Supplied information:
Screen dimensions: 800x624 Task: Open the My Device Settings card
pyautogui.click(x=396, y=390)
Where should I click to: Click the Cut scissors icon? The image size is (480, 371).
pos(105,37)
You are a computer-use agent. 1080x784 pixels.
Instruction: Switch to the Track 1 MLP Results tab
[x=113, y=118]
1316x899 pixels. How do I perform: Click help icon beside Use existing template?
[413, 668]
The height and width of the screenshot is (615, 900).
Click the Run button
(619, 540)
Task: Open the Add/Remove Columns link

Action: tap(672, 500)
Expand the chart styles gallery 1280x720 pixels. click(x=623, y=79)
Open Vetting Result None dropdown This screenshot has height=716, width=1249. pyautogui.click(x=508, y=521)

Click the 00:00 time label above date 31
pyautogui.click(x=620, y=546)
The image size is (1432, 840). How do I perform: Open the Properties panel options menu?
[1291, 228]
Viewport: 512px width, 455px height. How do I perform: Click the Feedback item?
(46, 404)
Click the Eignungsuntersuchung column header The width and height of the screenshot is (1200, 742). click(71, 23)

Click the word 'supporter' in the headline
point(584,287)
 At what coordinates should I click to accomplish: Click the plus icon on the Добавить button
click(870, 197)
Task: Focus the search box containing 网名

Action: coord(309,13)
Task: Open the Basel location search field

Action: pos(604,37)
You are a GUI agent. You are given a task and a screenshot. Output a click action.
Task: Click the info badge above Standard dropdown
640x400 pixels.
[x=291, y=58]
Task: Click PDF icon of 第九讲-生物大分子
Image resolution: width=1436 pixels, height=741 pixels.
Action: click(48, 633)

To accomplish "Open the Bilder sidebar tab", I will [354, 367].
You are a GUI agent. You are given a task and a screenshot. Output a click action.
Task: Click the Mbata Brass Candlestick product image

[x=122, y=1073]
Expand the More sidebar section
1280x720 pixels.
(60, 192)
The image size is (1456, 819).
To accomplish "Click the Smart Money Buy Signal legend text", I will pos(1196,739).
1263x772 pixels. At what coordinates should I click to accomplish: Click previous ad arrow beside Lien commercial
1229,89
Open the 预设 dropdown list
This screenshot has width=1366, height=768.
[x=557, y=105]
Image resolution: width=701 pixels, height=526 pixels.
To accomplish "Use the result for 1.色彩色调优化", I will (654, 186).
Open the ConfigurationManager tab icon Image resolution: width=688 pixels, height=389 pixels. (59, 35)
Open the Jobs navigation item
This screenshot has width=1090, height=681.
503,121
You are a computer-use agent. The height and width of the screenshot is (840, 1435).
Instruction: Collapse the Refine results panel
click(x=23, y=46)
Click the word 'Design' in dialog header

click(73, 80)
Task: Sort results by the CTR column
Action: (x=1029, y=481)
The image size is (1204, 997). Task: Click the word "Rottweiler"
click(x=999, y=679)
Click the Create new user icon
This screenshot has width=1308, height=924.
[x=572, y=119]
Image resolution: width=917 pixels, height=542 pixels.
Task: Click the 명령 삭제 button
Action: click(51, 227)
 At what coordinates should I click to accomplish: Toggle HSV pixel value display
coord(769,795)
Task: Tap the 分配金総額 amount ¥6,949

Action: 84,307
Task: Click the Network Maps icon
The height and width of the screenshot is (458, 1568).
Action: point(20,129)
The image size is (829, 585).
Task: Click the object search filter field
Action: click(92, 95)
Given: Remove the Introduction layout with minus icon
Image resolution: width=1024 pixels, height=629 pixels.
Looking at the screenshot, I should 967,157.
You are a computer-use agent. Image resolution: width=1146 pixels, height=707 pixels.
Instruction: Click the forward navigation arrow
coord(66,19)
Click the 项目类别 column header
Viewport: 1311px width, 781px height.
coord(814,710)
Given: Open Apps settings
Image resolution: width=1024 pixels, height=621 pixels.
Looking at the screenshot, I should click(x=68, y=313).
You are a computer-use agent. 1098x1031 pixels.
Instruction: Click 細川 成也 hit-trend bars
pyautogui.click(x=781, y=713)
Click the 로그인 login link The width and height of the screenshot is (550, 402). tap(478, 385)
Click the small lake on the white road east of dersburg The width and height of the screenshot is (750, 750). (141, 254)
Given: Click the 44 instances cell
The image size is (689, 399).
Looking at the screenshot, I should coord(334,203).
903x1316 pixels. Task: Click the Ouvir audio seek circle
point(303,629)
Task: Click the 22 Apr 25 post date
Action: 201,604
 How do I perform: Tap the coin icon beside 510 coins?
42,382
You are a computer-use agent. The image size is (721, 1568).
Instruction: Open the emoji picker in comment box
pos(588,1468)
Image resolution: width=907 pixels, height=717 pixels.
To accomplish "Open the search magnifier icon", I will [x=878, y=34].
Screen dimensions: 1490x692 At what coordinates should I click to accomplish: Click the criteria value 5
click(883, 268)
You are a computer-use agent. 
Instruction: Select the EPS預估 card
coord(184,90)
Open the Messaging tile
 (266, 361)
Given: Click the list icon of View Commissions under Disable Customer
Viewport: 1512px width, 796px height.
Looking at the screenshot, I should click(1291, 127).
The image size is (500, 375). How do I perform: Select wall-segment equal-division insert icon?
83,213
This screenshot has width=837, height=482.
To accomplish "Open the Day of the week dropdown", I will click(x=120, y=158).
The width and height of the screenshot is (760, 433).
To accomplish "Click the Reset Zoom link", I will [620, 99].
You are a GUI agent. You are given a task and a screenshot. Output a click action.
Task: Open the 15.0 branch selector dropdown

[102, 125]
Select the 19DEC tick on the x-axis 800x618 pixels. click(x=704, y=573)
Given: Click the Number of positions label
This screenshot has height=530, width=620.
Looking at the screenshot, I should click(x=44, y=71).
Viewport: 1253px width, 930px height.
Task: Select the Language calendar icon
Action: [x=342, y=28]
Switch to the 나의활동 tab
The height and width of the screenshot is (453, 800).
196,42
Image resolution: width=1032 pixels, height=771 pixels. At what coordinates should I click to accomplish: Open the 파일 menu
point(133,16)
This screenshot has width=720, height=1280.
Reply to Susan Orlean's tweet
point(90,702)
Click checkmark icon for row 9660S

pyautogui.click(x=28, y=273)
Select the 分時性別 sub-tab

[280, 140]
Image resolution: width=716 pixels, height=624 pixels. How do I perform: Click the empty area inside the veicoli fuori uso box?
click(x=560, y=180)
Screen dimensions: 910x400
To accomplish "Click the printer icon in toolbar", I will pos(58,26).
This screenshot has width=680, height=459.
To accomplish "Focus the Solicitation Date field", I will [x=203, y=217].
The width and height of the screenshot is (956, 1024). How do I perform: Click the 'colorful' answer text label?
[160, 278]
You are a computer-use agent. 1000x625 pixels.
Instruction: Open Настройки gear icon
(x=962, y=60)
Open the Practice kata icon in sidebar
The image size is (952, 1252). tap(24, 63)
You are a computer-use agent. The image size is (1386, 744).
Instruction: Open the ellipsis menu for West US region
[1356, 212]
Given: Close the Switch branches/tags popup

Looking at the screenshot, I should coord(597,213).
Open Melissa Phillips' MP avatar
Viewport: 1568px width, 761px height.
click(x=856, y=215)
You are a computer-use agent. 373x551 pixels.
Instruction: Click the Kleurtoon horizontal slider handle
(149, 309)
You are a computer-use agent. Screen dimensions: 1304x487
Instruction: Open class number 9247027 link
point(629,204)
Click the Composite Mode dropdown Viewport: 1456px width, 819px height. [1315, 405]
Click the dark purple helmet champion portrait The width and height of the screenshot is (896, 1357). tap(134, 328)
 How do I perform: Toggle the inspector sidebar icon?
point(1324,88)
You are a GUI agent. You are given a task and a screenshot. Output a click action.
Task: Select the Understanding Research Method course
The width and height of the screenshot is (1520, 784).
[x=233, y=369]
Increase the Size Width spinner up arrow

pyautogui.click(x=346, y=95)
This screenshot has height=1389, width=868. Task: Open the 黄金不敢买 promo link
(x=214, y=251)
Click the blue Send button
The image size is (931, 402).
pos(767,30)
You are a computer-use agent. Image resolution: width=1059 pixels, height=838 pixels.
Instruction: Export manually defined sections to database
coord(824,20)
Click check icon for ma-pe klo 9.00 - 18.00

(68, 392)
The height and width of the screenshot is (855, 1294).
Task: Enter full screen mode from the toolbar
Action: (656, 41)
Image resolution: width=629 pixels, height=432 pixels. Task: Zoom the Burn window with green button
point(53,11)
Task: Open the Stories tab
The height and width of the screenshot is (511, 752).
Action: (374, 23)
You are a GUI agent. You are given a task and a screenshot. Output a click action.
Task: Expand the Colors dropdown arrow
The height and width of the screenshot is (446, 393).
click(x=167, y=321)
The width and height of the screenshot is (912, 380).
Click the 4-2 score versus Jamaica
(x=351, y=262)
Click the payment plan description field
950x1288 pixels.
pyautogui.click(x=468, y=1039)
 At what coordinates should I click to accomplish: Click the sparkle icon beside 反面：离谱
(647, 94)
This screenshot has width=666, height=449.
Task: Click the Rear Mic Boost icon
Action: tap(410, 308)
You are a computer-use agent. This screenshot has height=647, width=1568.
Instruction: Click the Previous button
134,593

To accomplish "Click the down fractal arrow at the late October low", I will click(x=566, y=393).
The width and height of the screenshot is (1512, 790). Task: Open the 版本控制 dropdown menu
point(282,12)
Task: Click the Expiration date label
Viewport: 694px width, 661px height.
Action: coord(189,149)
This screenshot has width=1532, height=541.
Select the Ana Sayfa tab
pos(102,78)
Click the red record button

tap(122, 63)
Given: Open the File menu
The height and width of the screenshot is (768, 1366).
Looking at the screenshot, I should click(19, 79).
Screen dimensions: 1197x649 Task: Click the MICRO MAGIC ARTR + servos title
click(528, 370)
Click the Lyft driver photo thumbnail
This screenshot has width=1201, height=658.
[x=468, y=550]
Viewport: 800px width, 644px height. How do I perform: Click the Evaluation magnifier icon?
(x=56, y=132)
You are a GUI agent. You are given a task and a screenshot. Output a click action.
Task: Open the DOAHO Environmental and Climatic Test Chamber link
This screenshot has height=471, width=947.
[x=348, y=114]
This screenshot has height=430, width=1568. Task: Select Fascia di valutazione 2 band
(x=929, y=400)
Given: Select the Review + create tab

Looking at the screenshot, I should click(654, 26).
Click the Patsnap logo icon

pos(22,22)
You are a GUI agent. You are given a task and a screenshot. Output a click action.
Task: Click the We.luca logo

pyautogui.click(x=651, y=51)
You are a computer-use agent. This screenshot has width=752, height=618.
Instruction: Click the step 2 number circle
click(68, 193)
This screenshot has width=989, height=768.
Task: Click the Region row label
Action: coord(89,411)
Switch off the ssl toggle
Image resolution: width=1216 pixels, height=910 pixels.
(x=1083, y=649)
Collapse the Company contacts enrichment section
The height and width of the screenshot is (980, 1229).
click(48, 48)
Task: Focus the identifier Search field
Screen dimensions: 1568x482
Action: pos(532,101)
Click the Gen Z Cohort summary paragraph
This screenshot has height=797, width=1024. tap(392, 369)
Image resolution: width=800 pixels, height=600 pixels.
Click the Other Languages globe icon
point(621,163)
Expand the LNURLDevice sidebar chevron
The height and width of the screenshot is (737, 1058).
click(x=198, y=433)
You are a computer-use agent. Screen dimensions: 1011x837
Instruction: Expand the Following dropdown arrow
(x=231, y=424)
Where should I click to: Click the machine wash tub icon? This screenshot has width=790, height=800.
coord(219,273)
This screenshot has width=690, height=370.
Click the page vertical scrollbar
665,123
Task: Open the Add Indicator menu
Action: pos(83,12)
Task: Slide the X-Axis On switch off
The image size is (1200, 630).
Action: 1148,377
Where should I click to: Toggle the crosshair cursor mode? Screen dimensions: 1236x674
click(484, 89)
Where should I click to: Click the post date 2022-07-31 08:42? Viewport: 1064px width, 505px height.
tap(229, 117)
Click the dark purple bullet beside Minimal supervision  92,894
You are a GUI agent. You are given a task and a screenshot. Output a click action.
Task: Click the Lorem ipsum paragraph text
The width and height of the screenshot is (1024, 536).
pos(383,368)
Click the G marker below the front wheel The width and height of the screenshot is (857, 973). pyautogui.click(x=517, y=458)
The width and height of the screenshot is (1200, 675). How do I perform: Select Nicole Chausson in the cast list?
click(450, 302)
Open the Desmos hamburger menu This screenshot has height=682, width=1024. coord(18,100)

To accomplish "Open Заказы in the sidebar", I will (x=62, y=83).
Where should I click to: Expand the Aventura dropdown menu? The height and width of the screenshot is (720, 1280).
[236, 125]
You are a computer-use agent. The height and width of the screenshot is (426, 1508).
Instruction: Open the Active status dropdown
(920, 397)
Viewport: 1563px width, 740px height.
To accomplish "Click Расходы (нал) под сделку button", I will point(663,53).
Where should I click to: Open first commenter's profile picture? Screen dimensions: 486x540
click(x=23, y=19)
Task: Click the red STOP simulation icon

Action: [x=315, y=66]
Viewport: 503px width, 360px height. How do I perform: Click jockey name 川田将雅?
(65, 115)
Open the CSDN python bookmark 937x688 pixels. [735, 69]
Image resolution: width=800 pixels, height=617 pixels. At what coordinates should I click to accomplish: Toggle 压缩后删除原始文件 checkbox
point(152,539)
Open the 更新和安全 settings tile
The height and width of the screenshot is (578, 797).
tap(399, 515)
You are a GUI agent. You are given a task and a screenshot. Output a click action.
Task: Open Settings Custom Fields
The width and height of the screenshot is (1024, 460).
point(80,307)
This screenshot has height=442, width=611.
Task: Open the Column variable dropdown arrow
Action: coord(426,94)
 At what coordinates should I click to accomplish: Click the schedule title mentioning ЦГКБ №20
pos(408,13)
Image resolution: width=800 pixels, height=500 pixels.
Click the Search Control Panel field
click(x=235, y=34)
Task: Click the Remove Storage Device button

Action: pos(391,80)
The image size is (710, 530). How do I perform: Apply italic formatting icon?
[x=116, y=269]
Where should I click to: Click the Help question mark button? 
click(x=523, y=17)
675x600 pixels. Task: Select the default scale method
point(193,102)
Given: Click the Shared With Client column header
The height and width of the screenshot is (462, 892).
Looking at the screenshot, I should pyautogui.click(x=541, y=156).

Your objective: From the entries above, pull out each line that includes "purple".

Worked solution:
Click the dark purple helmet champion portrait The width and height of the screenshot is (896, 1357). tap(134, 328)
Click the dark purple bullet beside Minimal supervision  92,894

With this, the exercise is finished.